Shiloh Quine, the first inmate to receive state-funded gender reassignment surgery, was also transferred to an all-female prison through a settlement with the state of California in 2015.

“I’m feeling great,” she told the Transgender Law Center. “I’ll be around my peers. I think it will be a lot more comfortable, compared to being here [in a men’s facility, Mule Creek State Prison]. I don’t fit in here, or in any of these men’s facilities — I never have and never will. I just don’t fit in around a bunch of males — I need to be around people who are like me, and I’m like them.”

The federal government in 2012 issued regulations that require prisons and jails to consider gender identity in prison assignments on a case-by-case basis.

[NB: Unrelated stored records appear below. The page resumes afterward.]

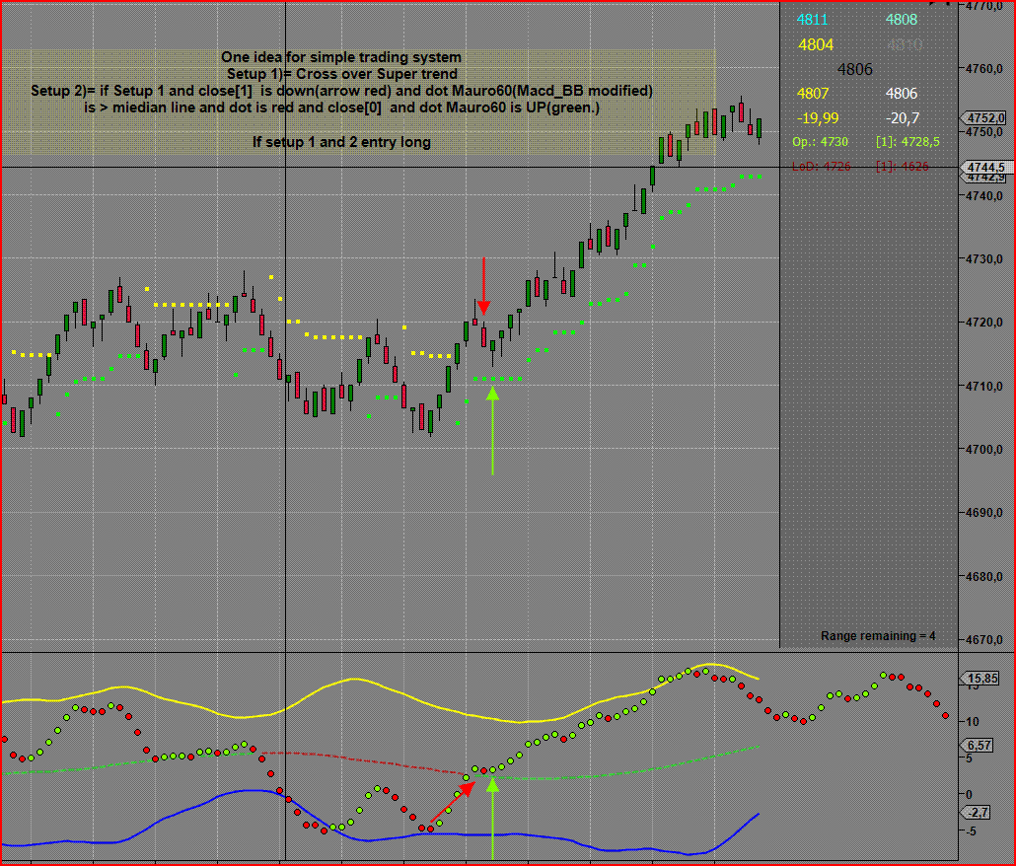The image size is (1016, 866).
Task: Select the '[1]: 4728,5' text in data box
Action: tap(907, 142)
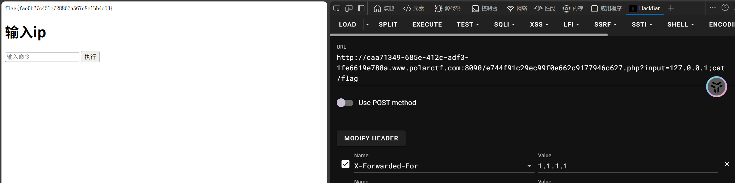Image resolution: width=735 pixels, height=183 pixels.
Task: Click the command input field on the page
Action: (x=42, y=57)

Additional guidelines issued in 2016 prohibit correctional facilities from grouping inmates based solely on their anatomy at birth.

Some jurisdictions, including the cities of Denver, Colorado and Washington, D.C., have resolved to house inmates based on their gender identities. Some jails, including New York’s notorious Rikers Island, have opened housing units specifically for transgender inmates.

Chelsea Manning received a 35-year sentence, the longest ever imposed for a leak of U.S. government information. After her release, she will serve as an active duty soldier in the army. This places strict parameters on her freedom. She still needs to appeal her conviction — and she is subject to military rule, which restricts what she may do and even say.

“You would want to be careful in terms of what you want to write or say if you’re still under military control,” David Coombs, Manning’s military defense counsel, told NBC News. “Let’s say you write something critical, now you run the real chance of being called on the carpet for that.”

Through a GoFundMe page, supporters have raised at least $156,688 to help Manning get back on her feet.

“For the first time in her life, Chelsea will have the opportunity to live freely as her authentic self, to grow her hair, engage with her friends, and build her own networks of love and support,” Strangio, her attorney, wrote. “We want her to have the tools to do that and to overcome the years of abuse she has experienced in custody.”

Manning’s disclosures of state secrets had a huge impact on the global war on terror. So, too, her openness about what she endured in prison can help us understand what happens behind prison bars. Her bravery reminds us that there are other transgender women still suffering in prison today.

When Diamond, the Georgia prisoner, was released, she reflected on her own incarceration: “It was torture. I might be free now, but I am still struggling.”